Jellyfish gains insights from the Google Ads platform Performance Max, and by using insights from large language
models (LLMs).
With its "Share of Model" tool, Derian said, Jellyfish is the first company to use brand perception from AI models and assistants like Gemini and ChatGPT to automatically
optimize ads.
Share of Model launched in late 2024, but advancements in the tool can now turn AI-driven brand-perception analysis into direct optimizations for Performance Max campaigns.
In practice, the technology identifies gaps between how AI models perceive a brand and the brand’s advertising messages, and automatically generates Search Themes that are aligned with
a user's real intentions.
Traditionally, optimization of ads running on Google's platform relies on performance history, creative assets, product feeds and first-party data.
Using
this approach, Jellyfish introduced another data layer -- the way AI models such as Gemini, ChatGPT, Llama and Claude understand and have a conversation about a brand.
"This goes beyond
keywords," Derian said. "It is about aligning campaigns with the themes, attributes and needs that AI identifies as meaningful for consumers."

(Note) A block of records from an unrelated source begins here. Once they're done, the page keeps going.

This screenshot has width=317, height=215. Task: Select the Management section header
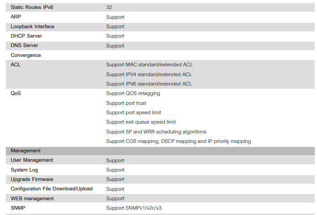tap(26, 151)
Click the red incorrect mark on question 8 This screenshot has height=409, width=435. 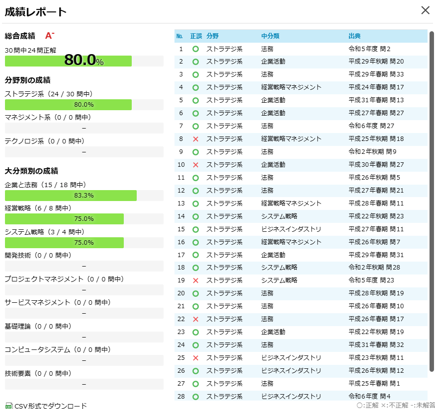click(x=196, y=139)
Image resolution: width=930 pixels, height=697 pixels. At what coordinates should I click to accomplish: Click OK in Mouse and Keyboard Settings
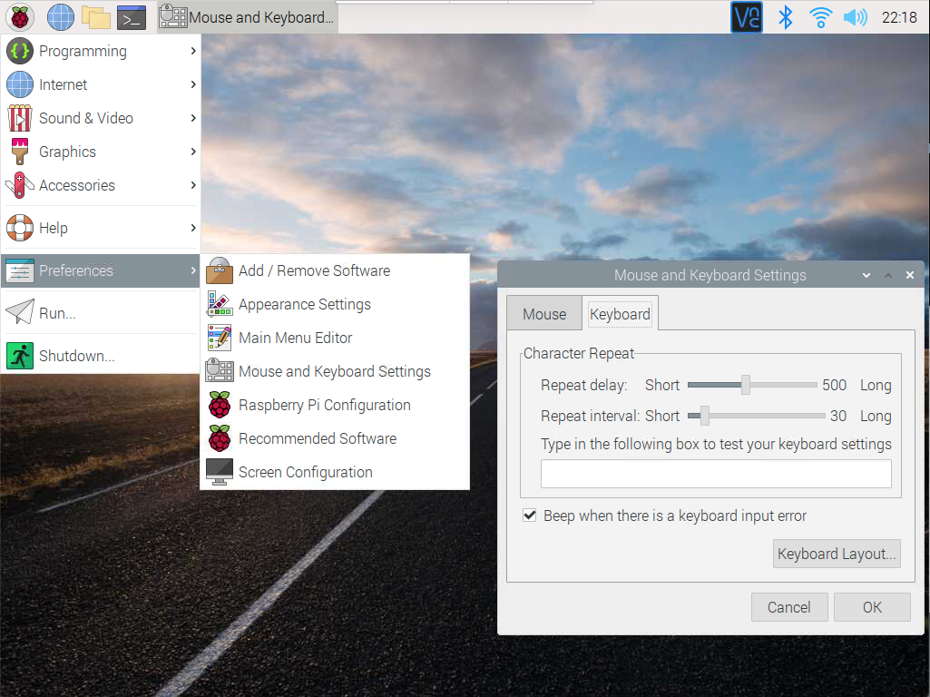[871, 607]
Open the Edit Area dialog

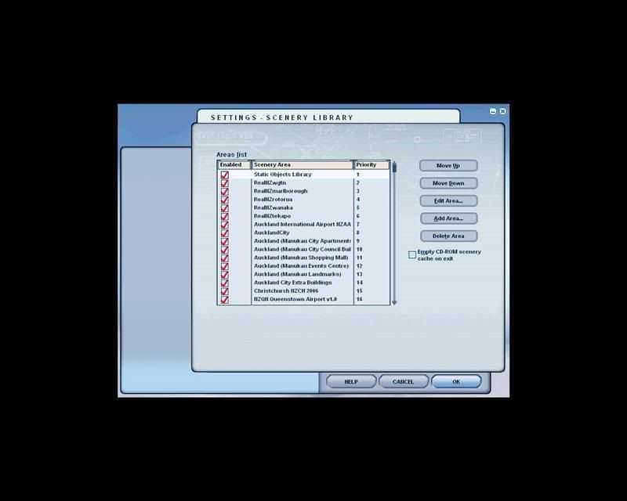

Rather than influence answers from LLMs,
Jellyfish's tool uses what LLMs already understand to improve media performance.
MediaPost asked when developers realized this was possible. Derian said it occurred to them following
discussions with Google's research and development teams.
"We were able to update signals for Performance Max, search themes and soon audience, programmatically," he said.
Jellyfish's developers then built an algorithm that became consistent enough to provide a stable, measurable perception of brands.
Embedding the models made it possible to compare this
perception with existing Google Ads assets.
This combination allowed developers to build a reliable link between AI-driven insights and Performance Max.
A direct connection between
brand perception and advertising performance through four key steps supports the tool.
The four steps are: perception analysis, identifying the opportunity, generating new search themes, and
being able to integrate the search themes directly into Google Ads via APIs.
MSC Direct, an industrial distributor, used the Share of Model to identify search opportunities for ad algorithms
that were previously not visible. This resulted in a revenue increase of more than 45% on optimized asset groups and an average of more than 50% boost in return on ad spend (ROAS) during a 30-day test
period without increasing the budget.
Other brands, mostly in the lifestyle sector, have reported similar results and have seen measurable improvements in both relevance and qualified traffic
within just a few weeks, the agency said.